Aber die Wissensproduktion, auch die methodisch gestütze, wird dadurch nicht abgeschafft oder blockiert.
Das ist das, was ich meine, wenn ich sage: Karriere in der Wissenschaft ist Zufall. Den einen triffts, den anderen nicht. Es sind nicht die Klügsten, nicht die Dümmsten, nicht die Ehrlichsten, nicht die Unehrlichsten, nicht die Tüchtigsten und nicht die Faulsten, die in der Wissenschaft zur Fortpflanzung kommen, sondern es handelt sich um erwartbare Wahrscheinlichkeiten, über die sich zu irren auch möglich, aber nicht notwendig ist.
Aber all das stört die Wissensproduktion nicht. Weil der Wissensproduktionsprozess durch die ganze Gesellschaft bedingt ist und nicht allein durch ein bürokratisches Verfahren der Entscheidungsfindung über Mittelverteilung.
Überall wird geforscht, gelernt, bewertet, ausprobiert, geirrt usw. Diese Art der Wissenschaft wird nicht länger diejenige sein, die der Beobachtung des Zufalls ausschließlich am besten widerstehen kann. Ich vermute, dass gerade dieser Widerstand gar nicht mehr gebraucht wird und trotzdem kann Macht entstehen.
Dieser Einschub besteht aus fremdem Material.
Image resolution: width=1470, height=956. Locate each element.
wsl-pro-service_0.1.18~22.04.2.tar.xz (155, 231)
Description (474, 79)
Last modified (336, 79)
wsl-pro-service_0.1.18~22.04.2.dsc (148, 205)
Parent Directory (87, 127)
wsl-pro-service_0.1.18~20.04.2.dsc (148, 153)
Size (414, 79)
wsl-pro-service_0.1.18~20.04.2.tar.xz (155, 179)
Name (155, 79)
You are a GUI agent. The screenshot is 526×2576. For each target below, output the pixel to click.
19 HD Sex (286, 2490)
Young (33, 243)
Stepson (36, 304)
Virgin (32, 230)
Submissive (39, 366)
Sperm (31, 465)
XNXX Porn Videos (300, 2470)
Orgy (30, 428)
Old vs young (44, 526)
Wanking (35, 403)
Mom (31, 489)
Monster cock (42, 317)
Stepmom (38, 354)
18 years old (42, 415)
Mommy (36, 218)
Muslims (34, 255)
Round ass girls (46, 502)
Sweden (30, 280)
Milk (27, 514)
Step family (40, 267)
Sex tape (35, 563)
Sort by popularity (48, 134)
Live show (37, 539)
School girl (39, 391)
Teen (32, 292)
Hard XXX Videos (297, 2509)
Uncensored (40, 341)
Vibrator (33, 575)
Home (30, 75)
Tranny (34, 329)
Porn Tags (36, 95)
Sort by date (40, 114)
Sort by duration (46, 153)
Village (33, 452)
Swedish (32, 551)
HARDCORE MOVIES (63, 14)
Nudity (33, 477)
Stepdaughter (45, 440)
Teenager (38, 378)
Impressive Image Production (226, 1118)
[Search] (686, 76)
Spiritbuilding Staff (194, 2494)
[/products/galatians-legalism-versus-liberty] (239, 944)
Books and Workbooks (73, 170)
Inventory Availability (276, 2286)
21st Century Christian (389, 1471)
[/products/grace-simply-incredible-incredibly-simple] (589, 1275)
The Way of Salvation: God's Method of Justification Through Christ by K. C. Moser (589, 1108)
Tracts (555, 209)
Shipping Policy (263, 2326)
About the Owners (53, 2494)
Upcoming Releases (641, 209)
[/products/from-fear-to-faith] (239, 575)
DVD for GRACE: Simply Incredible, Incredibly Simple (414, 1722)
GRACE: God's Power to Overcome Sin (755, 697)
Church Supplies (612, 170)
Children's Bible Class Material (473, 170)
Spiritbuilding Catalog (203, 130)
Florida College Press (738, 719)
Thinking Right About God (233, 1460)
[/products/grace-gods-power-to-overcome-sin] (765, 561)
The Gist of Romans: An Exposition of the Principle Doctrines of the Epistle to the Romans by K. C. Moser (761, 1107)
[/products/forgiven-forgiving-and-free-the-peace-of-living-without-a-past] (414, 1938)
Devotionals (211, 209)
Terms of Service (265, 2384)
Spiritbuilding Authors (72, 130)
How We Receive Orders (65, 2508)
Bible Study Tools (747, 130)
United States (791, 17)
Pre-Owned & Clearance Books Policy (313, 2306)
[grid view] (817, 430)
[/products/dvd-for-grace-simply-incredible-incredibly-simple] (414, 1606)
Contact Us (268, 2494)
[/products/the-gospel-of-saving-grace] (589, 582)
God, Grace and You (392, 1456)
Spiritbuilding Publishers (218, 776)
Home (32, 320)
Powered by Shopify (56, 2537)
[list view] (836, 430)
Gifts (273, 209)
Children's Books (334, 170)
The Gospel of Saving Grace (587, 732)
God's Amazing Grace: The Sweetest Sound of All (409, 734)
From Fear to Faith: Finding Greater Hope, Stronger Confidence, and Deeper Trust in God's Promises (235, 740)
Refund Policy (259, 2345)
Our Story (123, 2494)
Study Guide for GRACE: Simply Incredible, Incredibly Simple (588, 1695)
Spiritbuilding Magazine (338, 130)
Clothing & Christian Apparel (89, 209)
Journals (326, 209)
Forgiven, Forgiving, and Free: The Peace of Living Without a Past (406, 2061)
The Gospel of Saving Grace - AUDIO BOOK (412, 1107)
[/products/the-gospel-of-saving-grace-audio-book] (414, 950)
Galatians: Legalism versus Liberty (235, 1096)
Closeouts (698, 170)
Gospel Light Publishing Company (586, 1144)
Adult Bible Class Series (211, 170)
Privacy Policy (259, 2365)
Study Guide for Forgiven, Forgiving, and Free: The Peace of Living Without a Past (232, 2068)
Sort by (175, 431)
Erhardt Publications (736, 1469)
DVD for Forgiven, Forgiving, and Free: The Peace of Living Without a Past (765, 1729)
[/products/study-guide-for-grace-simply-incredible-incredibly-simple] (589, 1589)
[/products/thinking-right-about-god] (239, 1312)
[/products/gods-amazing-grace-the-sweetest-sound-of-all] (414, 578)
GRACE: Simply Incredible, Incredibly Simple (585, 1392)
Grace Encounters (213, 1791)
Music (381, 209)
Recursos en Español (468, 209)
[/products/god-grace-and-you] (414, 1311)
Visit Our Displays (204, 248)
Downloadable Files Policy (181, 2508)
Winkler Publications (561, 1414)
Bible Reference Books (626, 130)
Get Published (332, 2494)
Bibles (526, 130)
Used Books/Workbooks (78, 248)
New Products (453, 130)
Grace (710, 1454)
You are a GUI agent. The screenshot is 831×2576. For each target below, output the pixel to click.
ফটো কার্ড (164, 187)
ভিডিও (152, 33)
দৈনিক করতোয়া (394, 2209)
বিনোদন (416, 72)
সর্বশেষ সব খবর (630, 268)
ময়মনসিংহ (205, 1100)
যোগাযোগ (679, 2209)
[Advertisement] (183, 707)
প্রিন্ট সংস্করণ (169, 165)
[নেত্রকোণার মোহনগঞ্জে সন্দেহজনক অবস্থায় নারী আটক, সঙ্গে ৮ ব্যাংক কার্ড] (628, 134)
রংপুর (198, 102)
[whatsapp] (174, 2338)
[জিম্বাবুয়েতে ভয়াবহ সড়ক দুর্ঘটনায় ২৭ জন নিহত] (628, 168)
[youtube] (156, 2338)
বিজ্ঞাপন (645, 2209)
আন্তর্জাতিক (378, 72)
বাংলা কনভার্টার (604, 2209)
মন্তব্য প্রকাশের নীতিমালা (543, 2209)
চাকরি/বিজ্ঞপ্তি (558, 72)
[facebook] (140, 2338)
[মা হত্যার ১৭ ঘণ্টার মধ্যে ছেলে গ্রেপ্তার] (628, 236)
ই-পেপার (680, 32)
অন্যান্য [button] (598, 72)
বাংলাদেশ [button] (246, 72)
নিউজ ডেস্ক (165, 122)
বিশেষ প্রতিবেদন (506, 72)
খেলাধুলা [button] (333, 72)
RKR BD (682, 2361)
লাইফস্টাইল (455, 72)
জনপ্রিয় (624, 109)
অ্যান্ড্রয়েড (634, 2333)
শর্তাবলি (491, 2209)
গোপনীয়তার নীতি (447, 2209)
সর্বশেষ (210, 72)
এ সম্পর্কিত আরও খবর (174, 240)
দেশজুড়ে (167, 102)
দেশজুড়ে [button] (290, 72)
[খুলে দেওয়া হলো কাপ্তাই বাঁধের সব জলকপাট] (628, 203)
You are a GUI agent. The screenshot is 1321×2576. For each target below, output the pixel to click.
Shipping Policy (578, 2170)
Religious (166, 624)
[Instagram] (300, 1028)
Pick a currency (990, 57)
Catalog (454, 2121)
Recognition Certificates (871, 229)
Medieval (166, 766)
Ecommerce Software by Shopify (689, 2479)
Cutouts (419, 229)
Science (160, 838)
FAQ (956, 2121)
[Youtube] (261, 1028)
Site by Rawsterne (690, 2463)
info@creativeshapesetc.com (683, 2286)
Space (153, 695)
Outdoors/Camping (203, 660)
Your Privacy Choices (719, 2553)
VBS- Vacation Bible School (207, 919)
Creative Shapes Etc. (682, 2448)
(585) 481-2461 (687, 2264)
Ich tippe auf eine Macht der Machtlosigkeit als attraktorbildender Keim zur Dirigierung, Verknüpfung und Strukturierung von Beobachtungen. Das betrifft dann auch die Relevanz von Bewertungen. Ich vermute wir werden lernen, sie einfach dem Schwarm zu überlassen. Das Beispiel in Siegen erzählt davon. Da wurde ein Superstar gekürt, ohne Gremium oder Jury, ohne bekannte Regeln, ohne legitime Organisationen, ohne Kapitaleinsatz, ohne Aussicht auf dauerhafte Prominenz. Einfach so. Für nichts.